Disclaimer: Review contains content that may be offensive or unsuitable for minors. Proceed at your discretion.
American Idiot follows Johnny (Aaron Brewer), Tunny (Sage Spiker), and Will (Skyler Matthias), three angsty youths who – sick of pop-culture controlled suburban life – decide to break out of their mundane lives and take control of their destinies.
Each main character makes his own personal journey throughout the show. Johnny escapes the suburban hell he’s trapped in and finds love in the form of Whatsername (Niki-Charisse Franco), only to lose everything to drugs. Tunny deserts Johnny to join the military. He is quickly injured and spends his rehabilitation falling in love with his nurse, The Extraordinary Girl (Madeline Asher). Will never escapes. He decides to stay back and care for his pregnant girlfriend, Heather (Maya Bassuk), who eventually leaves him for a cooler, newer man. At the end, the three men are reunited. Tunny with a new girlfriend, and Will and Johnny with new perspectives on life.
As a huge Green Day fan, I enjoyed the musical/rock opera. Do I wish there had been a more concrete plot? Yes. Do I wish there had been more real dialogue? Hell yes. Are either of those things at the fault of the department? Absolutely not. Every person involved in this production – whether they were part of the artistic team, cast, band, performance crew, scenery and props, electrics, costumes, or production staff – did a great job bringing this show to life.
That’s not to say there weren’t a few hiccups here and there. A shaky opening number does not a comfortable audience make. Brewer was able to get his vocal back on track relatively quickly, but an opening like that tends to leave a bad taste in your mouth – er, ears.
I could go on about the instances of pitchy vocals, the technical acting oopsies, and the missing chemistry that made me die a little on the inside, but I won’t. There was so much that impressed me about this performance that I don’t want to waste time nitpicking.
I happened to be sitting next to what I can only describe as a, “mini-stage.” Basically, it was a decently-sized piece of stage set up right at the end of the first five rows. Throughout the show, many performers hopped on and entertained from the unique space. The character frequenting the mini-stage the most was Tunny.
Major props to Sage Spiker for playing guitar and singing six feet away from me. I was staring at him and scribbling furiously in my notebook.
While I’m administering props, I’d like to acknowledge the following:
- Further props to Spiker for doing such a great job on the silks during “Extraordinary Girl”
- Also props to Madeline Asher for her work on the silks
- Super props to Brewer, Spiker, and anyone in the Company for being able to play the guitar. Such a great element of the show
- And really, props to all the guys who ended up in their underwear on stage and kept it down, especially the one who had women feeling him up the whole time. I’ve been told this isn’t difficult to do, but I remain impressed
Back to Tunny. I think one of my favorite parts of the show was being so close to Spiker while he played the guitar and sang. He was so connected to his character the whole time, and getting to watch and hear him so closely was truly a pleasure.
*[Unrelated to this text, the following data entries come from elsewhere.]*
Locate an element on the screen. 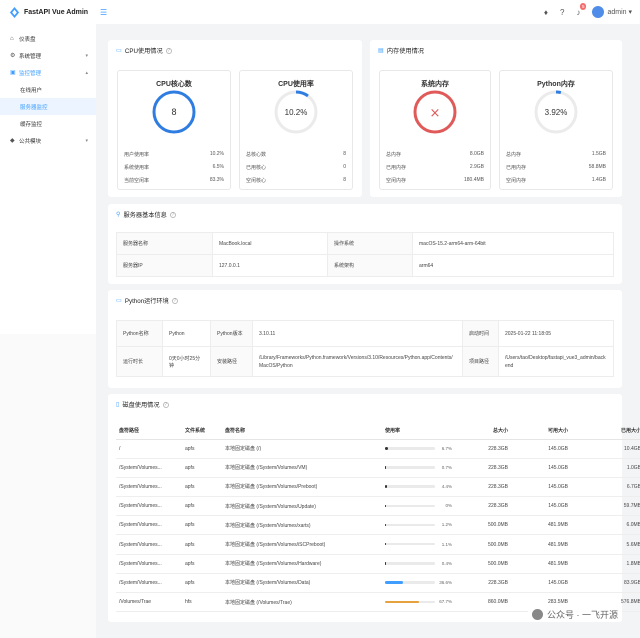 The width and height of the screenshot is (640, 638). sidebar-item-common: ◆ 公共模块 ▾ is located at coordinates (48, 140).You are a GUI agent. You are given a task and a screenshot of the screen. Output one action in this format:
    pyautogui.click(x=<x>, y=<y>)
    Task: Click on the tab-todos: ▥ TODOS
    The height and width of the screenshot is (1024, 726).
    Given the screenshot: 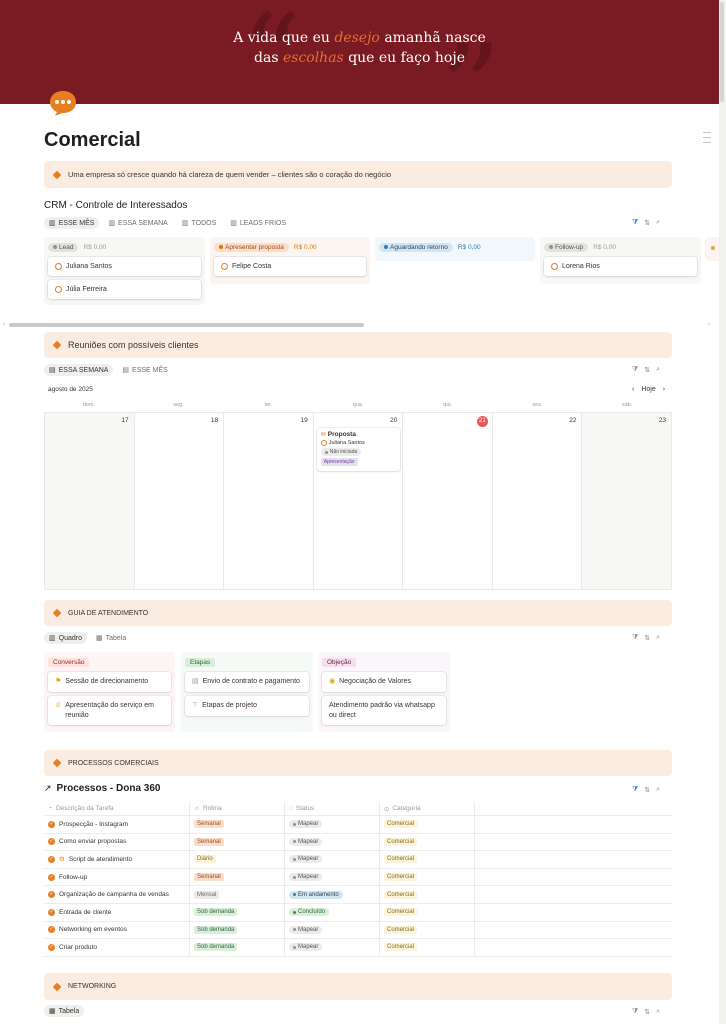 What is the action you would take?
    pyautogui.click(x=199, y=223)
Franco also provided a spectacular performance of her character. Because I did a ton of research on the show beforehand, Whatsername had become my favorite character. Niki-Charisse Franco, you definitely did her justice. What a gorgeous voice, and what amazing intensity and depth she brought to the role. She was absolutely perfect. Post script props to both Franco and Brewer for their on-stage sex scene. It was a little short lived, but they played it honestly without making it too uncomfortable.
And now for my favorite, St. Jimmy (Christopher Matheson). St. Jimmy is Johnny’s drug-addict/dealer alter ego. He kick starts Johnny’s descent into addiction, and ultimately stands in the way of Johnny’s happiness with Whatsername. St. Jimmy becomes so central to Johnny’s life that, after a while, Johnny is never seen without St. Jimmy close behind.
Matheson brought so much flair to the role that I was reminded of Dr. Frankenfurter from Rocky Horror Picture Show. Matheson made the character his own and emitted a kind of sexiness in the unapologetic attitude of the character. “I’m a bitch and I’m fucking up your life, but goddammit I love what I do.” Matheson even carried this attitude through St. Jimmy’s “death” scene.
While I’m on St. Jimmy, let me just say that the giant puppet was amazing. I was in awe. For those who didn’t attend, a large-scale puppet made out of paper mache and fabric and dressed like St. Jimmy was brought out during the number (I believe – the musical numbers tended to run together) “Know Your Enemy.”
As it loomed over Johnny, coming closer and closer, enveloping him in the murky embrace of addiction…There really is no eloquent way to put this. I lost my shit. It was cool. I sat there and had my mind blown because there was giant version of the most rock ‘n’ roll musical villain I’d ever seen taking up half of the stage area. I don’t care if you hate Green Day. I don’t care if you think it’s devil music. The musical is worth seeing just for that puppet, if nothing else.
This production was fantastic. So much talent was showcased, and I’m very excited to see what these actors, artists, technicians, and production staffers do in the future.